* _Instructions for the task_: Rewrite the entries below as a JSON list of strings, with one string for each line and no blank lines.

* _Supplied data_:

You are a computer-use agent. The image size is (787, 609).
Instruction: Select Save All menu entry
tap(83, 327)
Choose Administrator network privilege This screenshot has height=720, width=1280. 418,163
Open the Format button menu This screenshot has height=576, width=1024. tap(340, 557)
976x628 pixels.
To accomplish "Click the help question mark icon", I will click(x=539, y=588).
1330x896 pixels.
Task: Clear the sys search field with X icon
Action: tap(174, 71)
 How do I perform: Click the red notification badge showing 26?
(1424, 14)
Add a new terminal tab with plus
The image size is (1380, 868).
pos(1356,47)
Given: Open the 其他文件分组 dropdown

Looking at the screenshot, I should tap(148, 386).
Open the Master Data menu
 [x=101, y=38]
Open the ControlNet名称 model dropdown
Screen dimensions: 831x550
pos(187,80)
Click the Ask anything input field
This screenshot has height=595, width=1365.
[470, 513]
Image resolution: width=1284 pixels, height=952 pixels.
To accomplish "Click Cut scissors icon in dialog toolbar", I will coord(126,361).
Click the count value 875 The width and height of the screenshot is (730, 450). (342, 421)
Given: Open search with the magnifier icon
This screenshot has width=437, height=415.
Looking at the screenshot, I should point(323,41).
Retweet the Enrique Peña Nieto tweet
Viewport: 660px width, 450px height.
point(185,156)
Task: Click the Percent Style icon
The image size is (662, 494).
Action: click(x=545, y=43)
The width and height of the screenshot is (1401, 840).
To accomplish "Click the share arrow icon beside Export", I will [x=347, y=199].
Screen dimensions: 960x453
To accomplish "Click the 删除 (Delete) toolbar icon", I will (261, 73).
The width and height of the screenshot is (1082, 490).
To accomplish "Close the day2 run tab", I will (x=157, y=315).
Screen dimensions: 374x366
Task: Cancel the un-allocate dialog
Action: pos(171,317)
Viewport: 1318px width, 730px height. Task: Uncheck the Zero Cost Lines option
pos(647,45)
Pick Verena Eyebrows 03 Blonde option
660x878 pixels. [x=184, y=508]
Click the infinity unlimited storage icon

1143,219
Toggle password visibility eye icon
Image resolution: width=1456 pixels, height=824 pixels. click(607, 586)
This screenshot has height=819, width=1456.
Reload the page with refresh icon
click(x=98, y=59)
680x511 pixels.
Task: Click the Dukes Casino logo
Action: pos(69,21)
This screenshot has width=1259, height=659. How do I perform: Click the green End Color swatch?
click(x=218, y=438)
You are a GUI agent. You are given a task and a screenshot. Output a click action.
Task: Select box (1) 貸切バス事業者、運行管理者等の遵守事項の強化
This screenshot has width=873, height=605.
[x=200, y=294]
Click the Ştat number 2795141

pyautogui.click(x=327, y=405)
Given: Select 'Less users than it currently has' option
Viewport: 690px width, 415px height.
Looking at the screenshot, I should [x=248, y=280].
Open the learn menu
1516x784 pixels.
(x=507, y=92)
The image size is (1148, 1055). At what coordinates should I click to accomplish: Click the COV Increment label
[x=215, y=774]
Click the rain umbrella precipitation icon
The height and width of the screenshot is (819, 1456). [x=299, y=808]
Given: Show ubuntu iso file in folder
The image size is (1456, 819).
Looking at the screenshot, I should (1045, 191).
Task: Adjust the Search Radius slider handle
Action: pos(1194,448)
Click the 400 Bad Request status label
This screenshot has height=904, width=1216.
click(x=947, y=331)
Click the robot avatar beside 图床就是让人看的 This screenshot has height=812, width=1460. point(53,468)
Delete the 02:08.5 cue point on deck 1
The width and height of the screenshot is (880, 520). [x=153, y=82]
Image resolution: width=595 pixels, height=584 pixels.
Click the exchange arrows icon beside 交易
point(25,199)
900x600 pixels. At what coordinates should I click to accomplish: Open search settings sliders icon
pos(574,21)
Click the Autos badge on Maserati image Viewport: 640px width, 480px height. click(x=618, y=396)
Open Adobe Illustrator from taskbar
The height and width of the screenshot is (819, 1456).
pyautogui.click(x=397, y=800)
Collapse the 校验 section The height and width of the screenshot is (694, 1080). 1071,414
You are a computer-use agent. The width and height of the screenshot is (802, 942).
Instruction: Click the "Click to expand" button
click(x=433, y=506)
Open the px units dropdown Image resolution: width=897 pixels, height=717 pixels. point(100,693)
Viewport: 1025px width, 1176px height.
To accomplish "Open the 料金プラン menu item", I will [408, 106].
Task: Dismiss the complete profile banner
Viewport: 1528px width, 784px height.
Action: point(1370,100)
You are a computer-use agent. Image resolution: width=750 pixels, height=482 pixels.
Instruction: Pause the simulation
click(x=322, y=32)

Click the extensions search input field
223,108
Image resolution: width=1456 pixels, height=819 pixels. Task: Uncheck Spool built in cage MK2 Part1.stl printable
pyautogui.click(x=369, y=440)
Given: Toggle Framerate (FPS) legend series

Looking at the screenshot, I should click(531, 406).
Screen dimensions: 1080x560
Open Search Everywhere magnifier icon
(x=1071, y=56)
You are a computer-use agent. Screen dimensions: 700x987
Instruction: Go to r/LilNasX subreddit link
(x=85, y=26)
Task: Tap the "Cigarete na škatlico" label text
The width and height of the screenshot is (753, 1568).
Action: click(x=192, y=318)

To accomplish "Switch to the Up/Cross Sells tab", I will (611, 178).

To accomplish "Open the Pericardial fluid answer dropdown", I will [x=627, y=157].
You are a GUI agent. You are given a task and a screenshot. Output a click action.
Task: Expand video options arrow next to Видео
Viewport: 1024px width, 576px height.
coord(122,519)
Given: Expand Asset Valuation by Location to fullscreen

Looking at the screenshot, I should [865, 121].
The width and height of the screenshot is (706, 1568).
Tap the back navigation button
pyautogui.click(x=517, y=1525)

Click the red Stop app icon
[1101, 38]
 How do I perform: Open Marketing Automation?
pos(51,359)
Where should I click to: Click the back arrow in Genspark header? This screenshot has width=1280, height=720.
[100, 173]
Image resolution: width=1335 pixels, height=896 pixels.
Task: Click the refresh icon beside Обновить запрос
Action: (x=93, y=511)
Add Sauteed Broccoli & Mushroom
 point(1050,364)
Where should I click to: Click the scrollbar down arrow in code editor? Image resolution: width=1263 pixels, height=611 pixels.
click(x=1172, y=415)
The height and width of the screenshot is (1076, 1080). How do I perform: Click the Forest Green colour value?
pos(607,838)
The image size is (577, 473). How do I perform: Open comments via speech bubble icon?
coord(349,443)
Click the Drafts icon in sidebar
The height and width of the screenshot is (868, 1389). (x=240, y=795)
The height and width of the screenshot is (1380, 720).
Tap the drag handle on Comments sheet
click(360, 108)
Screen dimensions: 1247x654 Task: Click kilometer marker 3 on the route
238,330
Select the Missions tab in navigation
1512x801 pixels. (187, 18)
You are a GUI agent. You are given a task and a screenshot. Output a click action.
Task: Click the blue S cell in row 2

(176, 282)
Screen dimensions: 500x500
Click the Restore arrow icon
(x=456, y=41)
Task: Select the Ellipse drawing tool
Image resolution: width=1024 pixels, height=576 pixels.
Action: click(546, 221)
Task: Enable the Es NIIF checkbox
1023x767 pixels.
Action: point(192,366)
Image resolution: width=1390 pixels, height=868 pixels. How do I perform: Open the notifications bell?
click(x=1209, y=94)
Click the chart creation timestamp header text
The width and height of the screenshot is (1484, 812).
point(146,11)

* _Exercise solution_:
[
  "You are a computer-use agent. The image size is (787, 609).",
  "Instruction: Select Save All menu entry",
  "tap(83, 327)",
  "Choose Administrator network privilege This screenshot has height=720, width=1280. 418,163",
  "Open the Format button menu This screenshot has height=576, width=1024. tap(340, 557)",
  "976x628 pixels.",
  "To accomplish \"Click the help question mark icon\", I will click(x=539, y=588).",
  "1330x896 pixels.",
  "Task: Clear the sys search field with X icon",
  "Action: tap(174, 71)",
  " How do I perform: Click the red notification badge showing 26?",
  "(1424, 14)",
  "Add a new terminal tab with plus",
  "The image size is (1380, 868).",
  "pos(1356,47)",
  "Given: Open the 其他文件分组 dropdown",
  "Looking at the screenshot, I should tap(148, 386).",
  "Open the Master Data menu",
  " [x=101, y=38]",
  "Open the ControlNet名称 model dropdown",
  "Screen dimensions: 831x550",
  "pos(187,80)",
  "Click the Ask anything input field",
  "This screenshot has height=595, width=1365.",
  "[470, 513]",
  "Image resolution: width=1284 pixels, height=952 pixels.",
  "To accomplish \"Click Cut scissors icon in dialog toolbar\", I will coord(126,361).",
  "Click the count value 875 The width and height of the screenshot is (730, 450). (342, 421)",
  "Given: Open search with the magnifier icon",
  "This screenshot has width=437, height=415.",
  "Looking at the screenshot, I should point(323,41).",
  "Retweet the Enrique Peña Nieto tweet",
  "Viewport: 660px width, 450px height.",
  "point(185,156)",
  "Task: Click the Percent Style icon",
  "The image size is (662, 494).",
  "Action: click(x=545, y=43)",
  "The width and height of the screenshot is (1401, 840).",
  "To accomplish \"Click the share arrow icon beside Export\", I will [x=347, y=199].",
  "Screen dimensions: 960x453",
  "To accomplish \"Click the 删除 (Delete) toolbar icon\", I will (261, 73).",
  "The width and height of the screenshot is (1082, 490).",
  "To accomplish \"Close the day2 run tab\", I will (x=157, y=315).",
  "Screen dimensions: 374x366",
  "Task: Cancel the un-allocate dialog",
  "Action: pos(171,317)",
  "Viewport: 1318px width, 730px height. Task: Uncheck the Zero Cost Lines option",
  "pos(647,45)",
  "Pick Verena Eyebrows 03 Blonde option",
  "660x878 pixels. [x=184, y=508]",
  "Click the infinity unlimited storage icon",
  "1143,219",
  "Toggle password visibility eye icon",
  "Image resolution: width=1456 pixels, height=824 pixels. click(607, 586)",
  "This screenshot has height=819, width=1456.",
  "Reload the page with refresh icon",
  "click(x=98, y=59)",
  "680x511 pixels.",
  "Task: Click the Dukes Casino logo",
  "Action: pos(69,21)",
  "This screenshot has width=1259, height=659. How do I perform: Click the green End Color swatch?",
  "click(x=218, y=438)",
  "You are a GUI agent. You are given a task and a screenshot. Output a click action.",
  "Task: Select box (1) 貸切バス事業者、運行管理者等の遵守事項の強化",
  "This screenshot has width=873, height=605.",
  "[x=200, y=294]",
  "Click the Ştat number 2795141",
  "pyautogui.click(x=327, y=405)",
  "Given: Select 'Less users than it currently has' option",
  "Viewport: 690px width, 415px height.",
  "Looking at the screenshot, I should [x=248, y=280].",
  "Open the learn menu",
  "1516x784 pixels.",
  "(x=507, y=92)",
  "The image size is (1148, 1055). At what coordinates should I click to accomplish: Click the COV Increment label",
  "[x=215, y=774]",
  "Click the rain umbrella precipitation icon",
  "The height and width of the screenshot is (819, 1456). [x=299, y=808]",
  "Given: Show ubuntu iso file in folder",
  "The image size is (1456, 819).",
  "Looking at the screenshot, I should (1045, 191).",
  "Task: Adjust the Search Radius slider handle",
  "Action: pos(1194,448)",
  "Click the 400 Bad Request status label",
  "This screenshot has height=904, width=1216.",
  "click(x=947, y=331)",
  "Click the robot avatar beside 图床就是让人看的 This screenshot has height=812, width=1460. point(53,468)",
  "Delete the 02:08.5 cue point on deck 1",
  "The width and height of the screenshot is (880, 520). [x=153, y=82]",
  "Image resolution: width=595 pixels, height=584 pixels.",
  "Click the exchange arrows icon beside 交易",
  "point(25,199)",
  "900x600 pixels. At what coordinates should I click to accomplish: Open search settings sliders icon",
  "pos(574,21)",
  "Click the Autos badge on Maserati image Viewport: 640px width, 480px height. click(x=618, y=396)",
  "Open Adobe Illustrator from taskbar",
  "The height and width of the screenshot is (819, 1456).",
  "pyautogui.click(x=397, y=800)",
  "Collapse the 校验 section The height and width of the screenshot is (694, 1080). 1071,414",
  "You are a computer-use agent. The width and height of the screenshot is (802, 942).",
  "Instruction: Click the \"Click to expand\" button",
  "click(x=433, y=506)",
  "Open the px units dropdown Image resolution: width=897 pixels, height=717 pixels. point(100,693)",
  "Viewport: 1025px width, 1176px height.",
  "To accomplish \"Open the 料金プラン menu item\", I will [408, 106].",
  "Task: Dismiss the complete profile banner",
  "Viewport: 1528px width, 784px height.",
  "Action: point(1370,100)",
  "You are a computer-use agent. Image resolution: width=750 pixels, height=482 pixels.",
  "Instruction: Pause the simulation",
  "click(x=322, y=32)",
  "Click the extensions search input field",
  "223,108",
  "Image resolution: width=1456 pixels, height=819 pixels. Task: Uncheck Spool built in cage MK2 Part1.stl printable",
  "pyautogui.click(x=369, y=440)",
  "Given: Toggle Framerate (FPS) legend series",
  "Looking at the screenshot, I should click(531, 406).",
  "Screen dimensions: 1080x560",
  "Open Search Everywhere magnifier icon",
  "(x=1071, y=56)",
  "You are a computer-use agent. Screen dimensions: 700x987",
  "Instruction: Go to r/LilNasX subreddit link",
  "(x=85, y=26)",
  "Task: Tap the \"Cigarete na škatlico\" label text",
  "The width and height of the screenshot is (753, 1568).",
  "Action: click(x=192, y=318)",
  "To accomplish \"Switch to the Up/Cross Sells tab\", I will (611, 178).",
  "To accomplish \"Open the Pericardial fluid answer dropdown\", I will [x=627, y=157].",
  "You are a GUI agent. You are given a task and a screenshot. Output a click action.",
  "Task: Expand video options arrow next to Видео",
  "Viewport: 1024px width, 576px height.",
  "coord(122,519)",
  "Given: Expand Asset Valuation by Location to fullscreen",
  "Looking at the screenshot, I should [865, 121].",
  "The width and height of the screenshot is (706, 1568).",
  "Tap the back navigation button",
  "pyautogui.click(x=517, y=1525)",
  "Click the red Stop app icon",
  "[1101, 38]",
  " How do I perform: Open Marketing Automation?",
  "pos(51,359)",
  "Where should I click to: Click the back arrow in Genspark header? This screenshot has width=1280, height=720.",
  "[100, 173]",
  "Image resolution: width=1335 pixels, height=896 pixels.",
  "Task: Click the refresh icon beside Обновить запрос",
  "Action: (x=93, y=511)",
  "Add Sauteed Broccoli & Mushroom",
  " point(1050,364)",
  "Where should I click to: Click the scrollbar down arrow in code editor? Image resolution: width=1263 pixels, height=611 pixels.",
  "click(x=1172, y=415)",
  "The height and width of the screenshot is (1076, 1080). How do I perform: Click the Forest Green colour value?",
  "pos(607,838)",
  "The image size is (577, 473). How do I perform: Open comments via speech bubble icon?",
  "coord(349,443)",
  "Click the Drafts icon in sidebar",
  "The height and width of the screenshot is (868, 1389). (x=240, y=795)",
  "The height and width of the screenshot is (1380, 720).",
  "Tap the drag handle on Comments sheet",
  "click(360, 108)",
  "Screen dimensions: 1247x654 Task: Click kilometer marker 3 on the route",
  "238,330",
  "Select the Missions tab in navigation",
  "1512x801 pixels. (187, 18)",
  "You are a GUI agent. You are given a task and a screenshot. Output a click action.",
  "Task: Click the blue S cell in row 2",
  "(176, 282)",
  "Screen dimensions: 500x500",
  "Click the Restore arrow icon",
  "(x=456, y=41)",
  "Task: Select the Ellipse drawing tool",
  "Image resolution: width=1024 pixels, height=576 pixels.",
  "Action: click(546, 221)",
  "Task: Enable the Es NIIF checkbox",
  "1023x767 pixels.",
  "Action: point(192,366)",
  "Image resolution: width=1390 pixels, height=868 pixels. How do I perform: Open the notifications bell?",
  "click(x=1209, y=94)",
  "Click the chart creation timestamp header text",
  "The width and height of the screenshot is (1484, 812).",
  "point(146,11)"
]